С.БУНТМАН: И сразу все такие музыкальные стали.

М.ШКАНИН: Сразу стали все петь и играть.

С.БУНТМАН: Замечательный композитор Николай Николаевич Каретников говорил: «Я не могу без ужаса вспоминать, когда меня годами заставляли перепиливать проклятый ящик!» На виолончели его учили. Ну хорошо, давайте попробуем. Вот пейзаж. Мы видим что-то замечательное. Даже и сейчас, когда листья попадали все уже.

М.ШКАНИН: Но сейчас у нас лег замечательный снег, красивый, белый.

С.БУНТМАН: Можно показать вот это и сказать – это все в снегу. Вот это пейзаж. Это снежное поле. Ну а с чего начать-то?

М.ШКАНИН: Начать с эмоций, наверное. Даже в пейзаже. Закрутить какую-нибудь хитрую… если мы, допустим, рисуем зиму… можно показывать, да? Открывать краски?

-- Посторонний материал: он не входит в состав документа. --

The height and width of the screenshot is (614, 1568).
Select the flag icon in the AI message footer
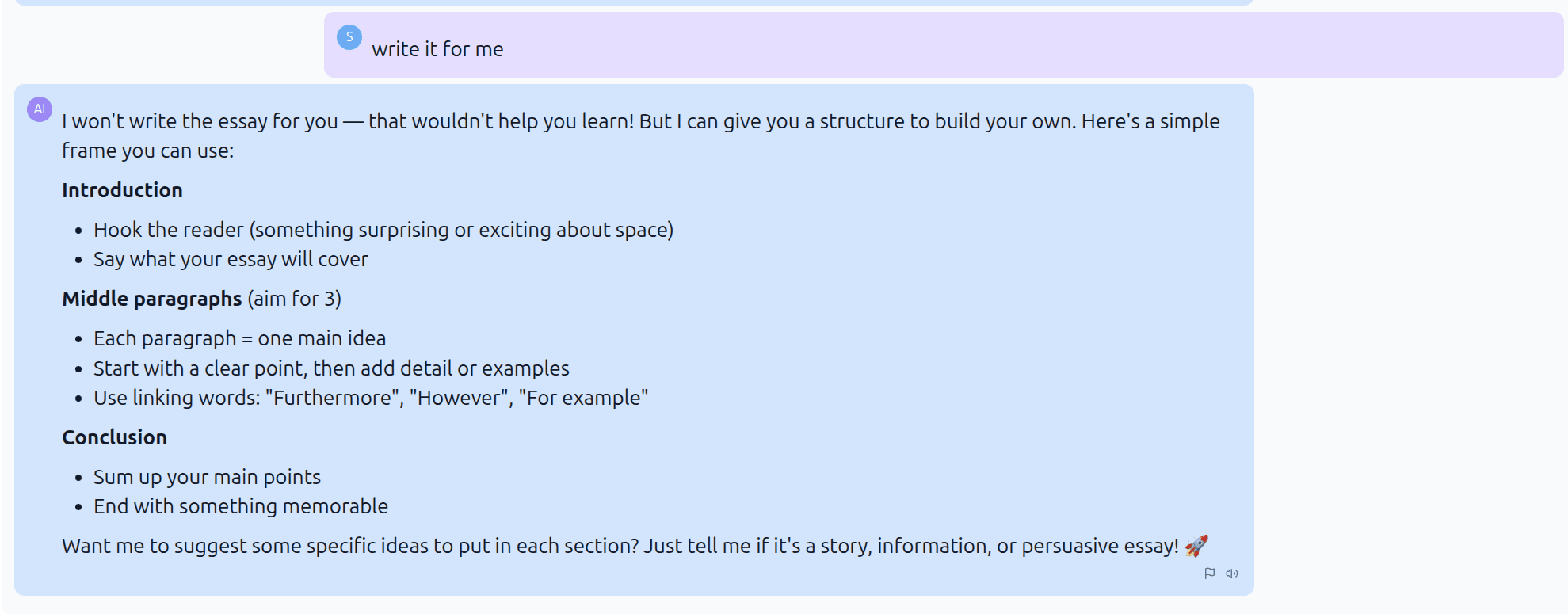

С.БУНТМАН: Да-да. Да, ребят, у нас, конечно, камеры несовершенные, но все равно вы уж посмотрите и уж поверьте, потому что, прежде всего, чтобы рисовать, мне кажется, прежде всего это ваше воображение и фантазия должны быть. А почему мы рисуем зиму, а вы беретесь за тюбик, на котором желтая полоска?

М.ШКАНИН: А я вот хочу попытаться сделать зимний свет, и мне кажется, без желтого это будет очень сложно. Мы можем выдавить белую краску.

С.БУНТМАН: Вот прямо выдавливаем.

М.ШКАНИН: Вот прямо из тюбика берем и выдавливаем ее, да, и можем что-нибудь, например, нарисовать.

С.БУНТМАН: Прям тюбиком?

М.ШКАНИН: Да, хлоп, и у нас есть дерево. Еще пара мазков. Очень просто. Ну, это, допустим, такой пейзаж, эмоциональный. Потом, может, мы еще будем классический немножко.

С.БУНТМАН: Но вот смотрите, я могу поднять, даже на просвет, вот мне даже видно, есть контур. Вот условное совершенно такое дерево, но оно не условное, оно безусловное, оно сразу проросло, у меня такое ощущение, и здесь что-то, какое-то поле.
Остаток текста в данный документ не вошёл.